Ci si potrebbe chiedere a cosa  serva il teatro e cosa spinga le persone a fare l’attore.

Interpretare un personaggio teatrale significa insegnare alla propria coscienza (prova e riprova) ad emulare nella varietà del linguaggio comportamentale (emozionale, posturale, gestuale, ecc.) l’essenza di quel personaggio.

Lo scopo inconscio di tutto ciò è evidente.

Si cerca (o inconsapevolmente si spera) di riattivare, grazie alla emulazione di un modello di riferimento (il personaggio teatrale appunto) , un processo di crescita psichica a suo tempo bloccato.

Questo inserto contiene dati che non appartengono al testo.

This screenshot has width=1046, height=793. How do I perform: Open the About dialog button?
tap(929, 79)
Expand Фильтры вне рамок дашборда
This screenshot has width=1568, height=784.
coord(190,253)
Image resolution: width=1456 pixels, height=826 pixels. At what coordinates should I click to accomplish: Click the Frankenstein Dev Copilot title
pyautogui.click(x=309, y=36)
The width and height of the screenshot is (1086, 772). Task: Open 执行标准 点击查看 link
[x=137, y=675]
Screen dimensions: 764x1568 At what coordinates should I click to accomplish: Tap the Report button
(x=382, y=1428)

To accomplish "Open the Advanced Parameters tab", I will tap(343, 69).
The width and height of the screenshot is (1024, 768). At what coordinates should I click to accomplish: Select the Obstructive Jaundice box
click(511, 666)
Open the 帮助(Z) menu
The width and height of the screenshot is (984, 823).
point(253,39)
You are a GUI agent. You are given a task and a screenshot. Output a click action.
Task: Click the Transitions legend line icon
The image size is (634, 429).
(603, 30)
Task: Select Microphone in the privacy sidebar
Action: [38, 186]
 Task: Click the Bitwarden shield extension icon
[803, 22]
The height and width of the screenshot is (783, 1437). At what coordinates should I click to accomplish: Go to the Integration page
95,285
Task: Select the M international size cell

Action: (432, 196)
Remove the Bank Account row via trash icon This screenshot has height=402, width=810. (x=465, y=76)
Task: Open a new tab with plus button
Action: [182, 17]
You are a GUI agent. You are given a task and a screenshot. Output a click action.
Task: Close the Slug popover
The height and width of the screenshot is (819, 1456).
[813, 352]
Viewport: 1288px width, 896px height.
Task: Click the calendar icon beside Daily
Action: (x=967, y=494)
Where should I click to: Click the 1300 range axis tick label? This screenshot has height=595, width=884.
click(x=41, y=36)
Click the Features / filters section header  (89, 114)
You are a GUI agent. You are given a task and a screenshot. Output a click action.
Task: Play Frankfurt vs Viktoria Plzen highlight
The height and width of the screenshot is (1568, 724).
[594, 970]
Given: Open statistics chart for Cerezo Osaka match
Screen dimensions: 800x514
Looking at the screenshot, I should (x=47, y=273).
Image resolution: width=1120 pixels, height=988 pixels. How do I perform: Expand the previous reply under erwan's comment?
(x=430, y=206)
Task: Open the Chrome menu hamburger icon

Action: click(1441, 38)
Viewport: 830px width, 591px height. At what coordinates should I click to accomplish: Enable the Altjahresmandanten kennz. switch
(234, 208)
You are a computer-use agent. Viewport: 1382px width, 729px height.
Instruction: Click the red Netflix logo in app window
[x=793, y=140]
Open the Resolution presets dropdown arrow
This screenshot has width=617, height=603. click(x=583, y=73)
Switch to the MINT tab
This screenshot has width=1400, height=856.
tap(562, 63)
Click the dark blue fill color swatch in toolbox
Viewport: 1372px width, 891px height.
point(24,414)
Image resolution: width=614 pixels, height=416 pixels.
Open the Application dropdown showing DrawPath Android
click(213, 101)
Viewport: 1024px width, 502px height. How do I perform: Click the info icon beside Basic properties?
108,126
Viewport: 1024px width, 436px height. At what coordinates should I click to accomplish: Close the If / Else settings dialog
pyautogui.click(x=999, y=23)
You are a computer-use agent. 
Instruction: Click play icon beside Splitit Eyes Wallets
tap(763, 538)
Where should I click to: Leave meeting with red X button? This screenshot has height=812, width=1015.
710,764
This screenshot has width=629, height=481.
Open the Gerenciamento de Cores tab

In un certo senso emulando il personaggio teatrale, quale che esso sia, si cerca di regredire nel periodo infantile , di essere finalmente altro da sé , altro dal sé attuale , e ricominciare tutto daccapo.

La spinta pulsionale verso questa speranza di conversione verso di sé, verso il proprio Sé, la dà proprio il nemico peggiore del Sé e cioè il Narciso dell’attore stesso.

Ma nel teatro (o nel cinema) c’è anche lo spettatore.

L’interpretazione  del personaggio e la trama della commedia veicolano una quantità di significati alti che hanno molto a che fare con il Sé inconscio dell’autore teatrale o cinematografico , con i contenuti del suo inconscio ,ecc.

Lo spettatore inconsciamente assume nella propria coscienza un modello di riferimento altro nella direzione del Sé, modello che potrebbe aiutare in determinate circostanze e predisposizioni psichiche la crescita dello spettatore stesso.